→ **ABOUT THIS EXERCISE**:
The entries that follow should be reproduced exactly, with no images carried over.

Recorded data
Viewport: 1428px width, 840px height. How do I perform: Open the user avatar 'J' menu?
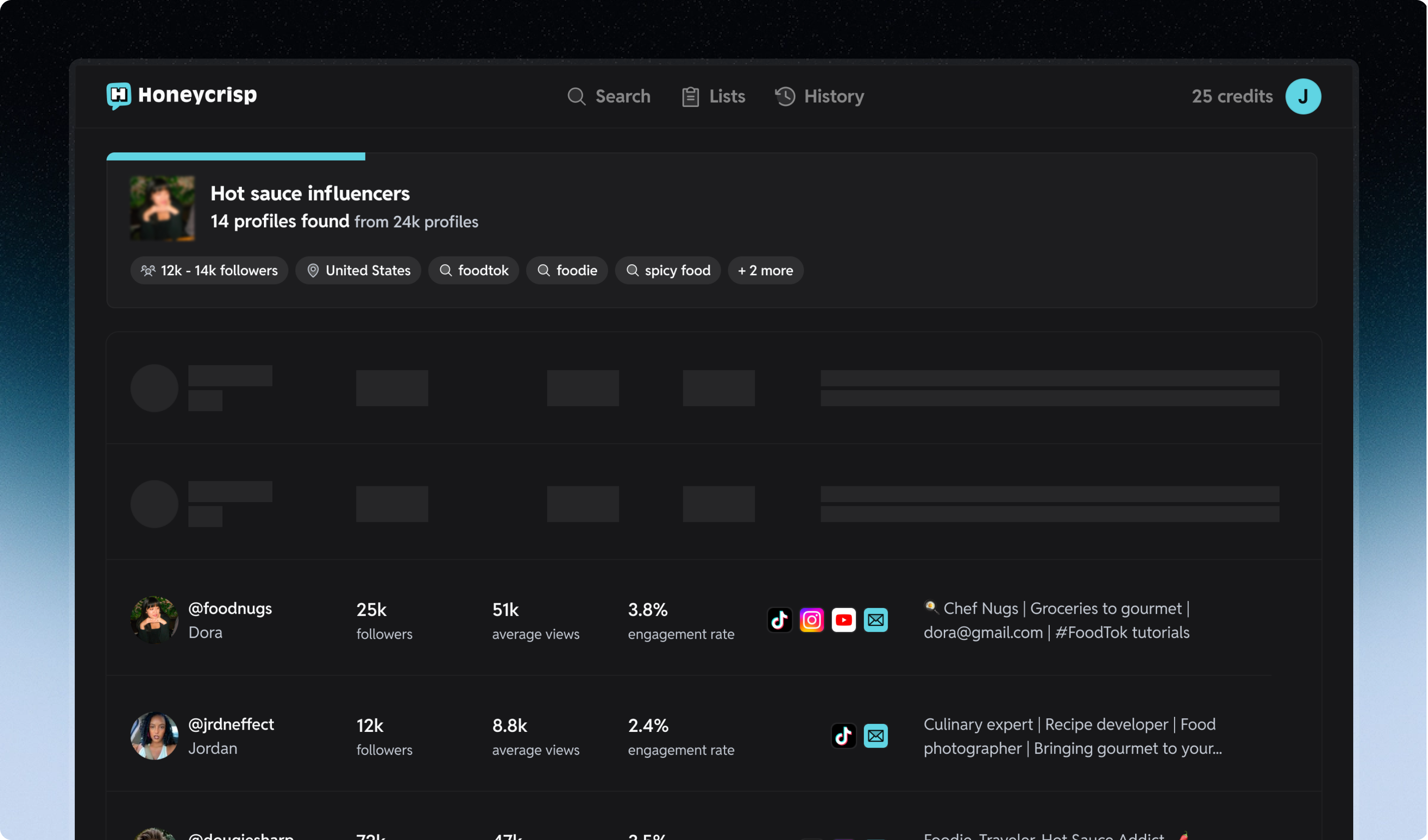(x=1303, y=96)
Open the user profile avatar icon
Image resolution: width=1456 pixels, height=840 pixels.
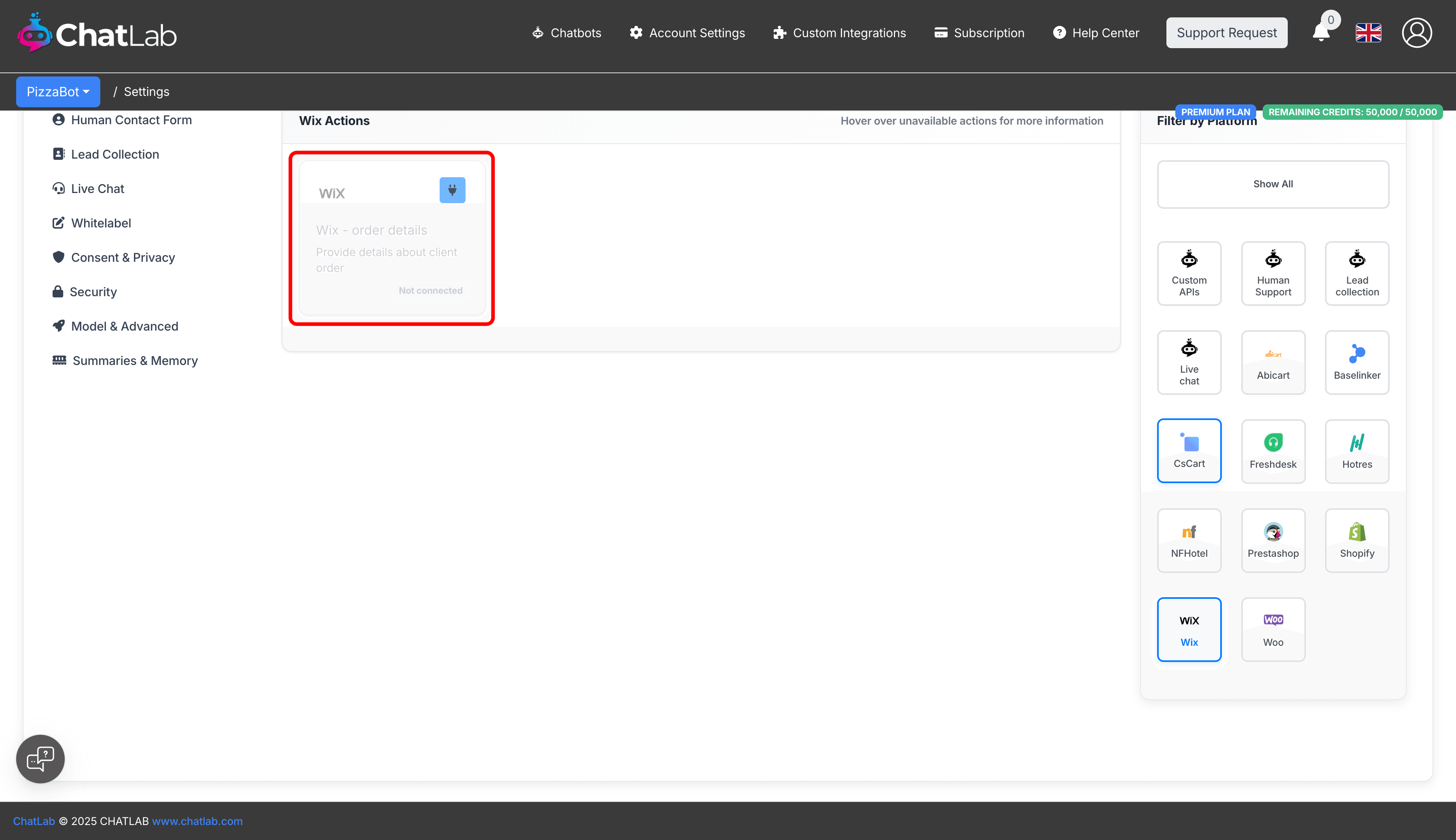tap(1416, 33)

→ **RESPONSE FOR THIS EXERCISE**:
Viewport: 1428px width, 840px height. How do I perform: Open the user avatar 'J' menu?
(x=1303, y=96)
Open the user profile avatar icon
Image resolution: width=1456 pixels, height=840 pixels.
tap(1416, 33)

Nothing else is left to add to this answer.